§ To do
Reproduce the lines of the material starting with the line that contains "Task: Increase idle minutes with up arrow" and ending with the line that contains "This screenshot has height=130, width=229.", including both of those lines.

Data records:

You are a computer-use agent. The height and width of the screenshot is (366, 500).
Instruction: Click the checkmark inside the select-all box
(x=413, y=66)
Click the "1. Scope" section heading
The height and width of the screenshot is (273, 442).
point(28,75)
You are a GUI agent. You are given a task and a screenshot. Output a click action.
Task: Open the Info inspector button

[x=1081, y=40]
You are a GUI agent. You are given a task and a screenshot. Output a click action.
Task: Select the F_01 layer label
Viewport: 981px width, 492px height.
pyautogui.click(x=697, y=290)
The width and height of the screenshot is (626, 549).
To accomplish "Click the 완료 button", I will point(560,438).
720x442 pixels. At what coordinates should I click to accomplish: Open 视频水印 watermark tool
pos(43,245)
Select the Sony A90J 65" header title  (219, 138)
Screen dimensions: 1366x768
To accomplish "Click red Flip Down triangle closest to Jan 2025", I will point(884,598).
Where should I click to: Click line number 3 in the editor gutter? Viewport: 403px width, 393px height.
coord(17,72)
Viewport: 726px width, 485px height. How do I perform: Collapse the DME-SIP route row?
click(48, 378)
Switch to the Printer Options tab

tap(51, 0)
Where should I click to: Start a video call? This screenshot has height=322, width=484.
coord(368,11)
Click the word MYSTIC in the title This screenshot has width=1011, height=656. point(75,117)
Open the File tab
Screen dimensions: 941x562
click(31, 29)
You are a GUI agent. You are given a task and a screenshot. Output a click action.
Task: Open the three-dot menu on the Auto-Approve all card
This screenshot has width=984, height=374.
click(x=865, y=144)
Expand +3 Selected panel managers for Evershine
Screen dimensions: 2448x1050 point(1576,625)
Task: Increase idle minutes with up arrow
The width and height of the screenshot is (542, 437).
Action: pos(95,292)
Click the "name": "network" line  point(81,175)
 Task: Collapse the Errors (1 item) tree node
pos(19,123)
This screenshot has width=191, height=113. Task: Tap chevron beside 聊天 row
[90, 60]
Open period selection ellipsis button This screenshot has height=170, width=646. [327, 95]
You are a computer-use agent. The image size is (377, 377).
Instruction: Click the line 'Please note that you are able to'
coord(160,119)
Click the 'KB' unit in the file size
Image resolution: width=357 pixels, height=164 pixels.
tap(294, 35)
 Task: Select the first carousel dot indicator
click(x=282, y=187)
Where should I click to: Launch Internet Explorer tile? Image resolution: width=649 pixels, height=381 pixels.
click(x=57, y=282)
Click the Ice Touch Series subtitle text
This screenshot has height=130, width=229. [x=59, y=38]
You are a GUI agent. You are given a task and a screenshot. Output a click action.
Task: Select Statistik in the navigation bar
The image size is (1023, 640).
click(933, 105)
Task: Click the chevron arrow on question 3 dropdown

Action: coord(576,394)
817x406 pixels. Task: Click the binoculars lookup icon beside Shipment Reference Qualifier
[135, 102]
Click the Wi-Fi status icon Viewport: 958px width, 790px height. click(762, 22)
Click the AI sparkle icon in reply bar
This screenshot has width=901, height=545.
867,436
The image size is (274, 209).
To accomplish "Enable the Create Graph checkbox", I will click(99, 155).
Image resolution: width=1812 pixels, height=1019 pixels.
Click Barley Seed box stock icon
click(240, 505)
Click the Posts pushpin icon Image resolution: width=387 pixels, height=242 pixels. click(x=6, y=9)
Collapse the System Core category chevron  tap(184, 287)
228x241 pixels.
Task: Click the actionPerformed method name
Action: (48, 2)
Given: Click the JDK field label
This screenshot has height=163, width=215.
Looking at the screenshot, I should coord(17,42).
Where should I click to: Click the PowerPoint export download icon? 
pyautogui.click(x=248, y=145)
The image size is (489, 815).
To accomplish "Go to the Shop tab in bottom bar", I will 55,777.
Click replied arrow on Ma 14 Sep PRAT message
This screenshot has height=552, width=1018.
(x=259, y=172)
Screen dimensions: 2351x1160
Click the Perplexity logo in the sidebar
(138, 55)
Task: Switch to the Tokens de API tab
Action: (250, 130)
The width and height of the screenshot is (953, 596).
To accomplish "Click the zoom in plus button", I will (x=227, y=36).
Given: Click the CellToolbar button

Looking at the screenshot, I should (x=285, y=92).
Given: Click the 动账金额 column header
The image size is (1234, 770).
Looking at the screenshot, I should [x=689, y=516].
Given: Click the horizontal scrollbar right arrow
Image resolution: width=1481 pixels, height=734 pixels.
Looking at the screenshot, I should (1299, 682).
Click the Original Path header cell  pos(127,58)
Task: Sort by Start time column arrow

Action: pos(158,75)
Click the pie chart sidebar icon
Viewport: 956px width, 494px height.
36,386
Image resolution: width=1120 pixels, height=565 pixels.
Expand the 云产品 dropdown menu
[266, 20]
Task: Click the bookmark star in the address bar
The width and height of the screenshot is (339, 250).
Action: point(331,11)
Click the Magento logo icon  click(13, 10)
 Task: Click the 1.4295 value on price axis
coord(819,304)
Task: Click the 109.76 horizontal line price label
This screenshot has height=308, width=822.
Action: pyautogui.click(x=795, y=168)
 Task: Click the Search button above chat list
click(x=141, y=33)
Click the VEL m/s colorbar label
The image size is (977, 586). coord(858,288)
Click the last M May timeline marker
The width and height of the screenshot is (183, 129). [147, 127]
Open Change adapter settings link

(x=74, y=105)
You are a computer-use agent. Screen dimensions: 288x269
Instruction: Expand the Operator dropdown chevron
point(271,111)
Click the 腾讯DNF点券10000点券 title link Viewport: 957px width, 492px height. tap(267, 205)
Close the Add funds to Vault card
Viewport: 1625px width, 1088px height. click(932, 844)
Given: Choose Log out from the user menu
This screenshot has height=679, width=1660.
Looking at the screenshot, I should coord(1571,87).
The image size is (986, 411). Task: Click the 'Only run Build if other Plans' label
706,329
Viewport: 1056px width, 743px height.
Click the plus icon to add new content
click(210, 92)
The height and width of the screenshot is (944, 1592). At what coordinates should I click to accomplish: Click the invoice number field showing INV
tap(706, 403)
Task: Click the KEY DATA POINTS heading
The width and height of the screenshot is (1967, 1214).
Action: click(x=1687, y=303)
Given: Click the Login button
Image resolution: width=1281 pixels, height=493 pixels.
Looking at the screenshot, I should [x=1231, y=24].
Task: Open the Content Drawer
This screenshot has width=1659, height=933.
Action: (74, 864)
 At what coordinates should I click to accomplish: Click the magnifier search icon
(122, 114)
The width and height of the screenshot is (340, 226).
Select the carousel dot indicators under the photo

§ Answer to the exercise
Task: Increase idle minutes with up arrow
The width and height of the screenshot is (542, 437).
Action: pos(95,292)
Click the "name": "network" line  point(81,175)
 Task: Collapse the Errors (1 item) tree node
pos(19,123)
This screenshot has width=191, height=113. Task: Tap chevron beside 聊天 row
[90, 60]
Open period selection ellipsis button This screenshot has height=170, width=646. [327, 95]
You are a computer-use agent. The image size is (377, 377).
Instruction: Click the line 'Please note that you are able to'
coord(160,119)
Click the 'KB' unit in the file size
Image resolution: width=357 pixels, height=164 pixels.
tap(294, 35)
 Task: Select the first carousel dot indicator
click(x=282, y=187)
Where should I click to: Launch Internet Explorer tile? Image resolution: width=649 pixels, height=381 pixels.
click(x=57, y=282)
Click the Ice Touch Series subtitle text
This screenshot has height=130, width=229. [x=59, y=38]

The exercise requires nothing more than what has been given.